When a week of events focusing on the worldwide impact of tuberculosis brings together a group to talk about women’s health and diplomacy, it needs to be a broad-based group, and it was.
For a start, the talk at the Washington Club in Washington, DC was sponsored by The Center for Global Health and Diplomacy, PAHO, the Pan American Health Organization, the U.S.-based PATH and Aeras, the Netherlands-based KNCV Tuberculosis Foundation, and the Johnson and Johnson pharmaceutical company. In addition to the representatives from the sponsoring organizations, the panel included representatives from Kenya, Peru, Columbia, Guyana, the Philippines, South Africa, USAID and from the BD global biotechnology company.
The questions they discussed were linked, providing in their ordering, their own answers: What role does global health diplomacy play in setting priorities in women’s health and in achieving results? What are the priorities in women’s health? And, of course, how can maternal and child health services advance tuberculosis care and control?
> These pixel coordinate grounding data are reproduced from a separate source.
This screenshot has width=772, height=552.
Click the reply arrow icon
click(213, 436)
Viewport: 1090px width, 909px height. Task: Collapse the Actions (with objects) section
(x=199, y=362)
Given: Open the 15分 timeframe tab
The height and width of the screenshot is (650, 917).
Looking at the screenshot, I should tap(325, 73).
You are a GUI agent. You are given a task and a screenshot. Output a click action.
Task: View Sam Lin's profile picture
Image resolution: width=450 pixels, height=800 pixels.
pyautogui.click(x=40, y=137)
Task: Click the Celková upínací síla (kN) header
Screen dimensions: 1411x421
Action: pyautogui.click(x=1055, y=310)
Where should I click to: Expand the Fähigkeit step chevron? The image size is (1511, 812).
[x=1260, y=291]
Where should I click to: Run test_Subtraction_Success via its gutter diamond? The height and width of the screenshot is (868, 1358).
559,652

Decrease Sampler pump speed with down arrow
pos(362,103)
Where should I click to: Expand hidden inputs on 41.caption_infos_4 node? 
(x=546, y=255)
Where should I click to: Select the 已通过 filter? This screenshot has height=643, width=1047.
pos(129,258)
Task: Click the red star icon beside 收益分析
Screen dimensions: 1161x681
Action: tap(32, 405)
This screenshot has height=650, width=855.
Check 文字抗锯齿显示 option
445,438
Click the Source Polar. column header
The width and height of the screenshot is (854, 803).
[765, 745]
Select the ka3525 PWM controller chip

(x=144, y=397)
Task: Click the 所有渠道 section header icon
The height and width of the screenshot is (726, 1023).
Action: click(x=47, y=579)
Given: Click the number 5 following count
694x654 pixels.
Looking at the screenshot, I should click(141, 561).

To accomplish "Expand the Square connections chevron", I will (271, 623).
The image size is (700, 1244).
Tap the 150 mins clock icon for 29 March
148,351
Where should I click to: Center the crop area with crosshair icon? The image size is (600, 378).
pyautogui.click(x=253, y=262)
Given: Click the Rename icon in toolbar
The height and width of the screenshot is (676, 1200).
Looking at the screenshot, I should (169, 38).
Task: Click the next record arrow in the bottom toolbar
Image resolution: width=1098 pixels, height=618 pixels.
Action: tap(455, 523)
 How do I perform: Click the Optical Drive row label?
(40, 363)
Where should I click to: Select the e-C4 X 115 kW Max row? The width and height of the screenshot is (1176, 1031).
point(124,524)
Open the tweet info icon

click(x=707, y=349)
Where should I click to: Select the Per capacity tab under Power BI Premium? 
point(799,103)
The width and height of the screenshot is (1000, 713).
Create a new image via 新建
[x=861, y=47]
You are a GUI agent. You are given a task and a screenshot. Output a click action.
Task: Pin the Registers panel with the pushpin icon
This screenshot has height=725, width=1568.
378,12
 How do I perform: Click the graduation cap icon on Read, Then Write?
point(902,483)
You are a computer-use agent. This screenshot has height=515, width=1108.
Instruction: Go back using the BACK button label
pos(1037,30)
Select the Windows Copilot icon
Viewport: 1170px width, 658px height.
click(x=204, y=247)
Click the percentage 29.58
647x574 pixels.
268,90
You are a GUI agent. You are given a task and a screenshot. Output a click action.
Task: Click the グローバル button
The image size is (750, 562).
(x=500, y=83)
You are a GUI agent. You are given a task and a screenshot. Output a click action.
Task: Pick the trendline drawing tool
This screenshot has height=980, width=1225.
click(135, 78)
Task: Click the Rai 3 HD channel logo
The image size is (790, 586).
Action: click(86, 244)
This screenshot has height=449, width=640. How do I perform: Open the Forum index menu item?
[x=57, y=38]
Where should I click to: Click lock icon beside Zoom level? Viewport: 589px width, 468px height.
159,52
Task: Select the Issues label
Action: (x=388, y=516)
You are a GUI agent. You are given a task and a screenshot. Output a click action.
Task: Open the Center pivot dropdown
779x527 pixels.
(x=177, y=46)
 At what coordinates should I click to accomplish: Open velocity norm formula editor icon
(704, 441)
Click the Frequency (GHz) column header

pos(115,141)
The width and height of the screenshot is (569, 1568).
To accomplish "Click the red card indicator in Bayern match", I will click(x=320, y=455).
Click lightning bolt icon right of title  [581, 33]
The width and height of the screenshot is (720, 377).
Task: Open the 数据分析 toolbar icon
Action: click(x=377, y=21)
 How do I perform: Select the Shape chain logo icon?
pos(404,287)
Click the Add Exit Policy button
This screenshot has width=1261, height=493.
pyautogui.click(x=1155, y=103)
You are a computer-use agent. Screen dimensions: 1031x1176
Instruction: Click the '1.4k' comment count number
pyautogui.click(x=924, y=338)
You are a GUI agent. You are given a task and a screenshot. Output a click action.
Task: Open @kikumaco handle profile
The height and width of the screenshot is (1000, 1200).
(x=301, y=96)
From this diverse group came shared answers: Health system strengthening is key, but not enough, they agreed. Integration of services that takes a holistic approach to women’s health, including screening for infectious diseases with reproductive health care is vital. In addition, they need to be responsive to social realities as well as health conditions.
“Systems need to be reorganized so out of pocket spending is not a burden,” said Ariel Pablos-Mendez of USAIDS Global Health Bureau, who pointed out that paying for health services “has become the number one cause of impoverishment.”
Tuberculosis programs also highlight the importance of health settings that provide comprehensive services, so that patients are not forced to travel from one distant clinic to another for care, a common cause of treatment default.
Integration of knowledge and resources also was key to another question: how can public-private partnerships make the most of global health diplomacy to move efforts addressing tuberculosis prevention, case-finding, treatment together with broader issues of maternal and child health? The answers from industry representatives: Their networks, their extensive work with governments, their positioning to see worldwide what programs work and what don’t, all can make a contribution to building health systems that serve not just to reduce deaths, but to enhance well being.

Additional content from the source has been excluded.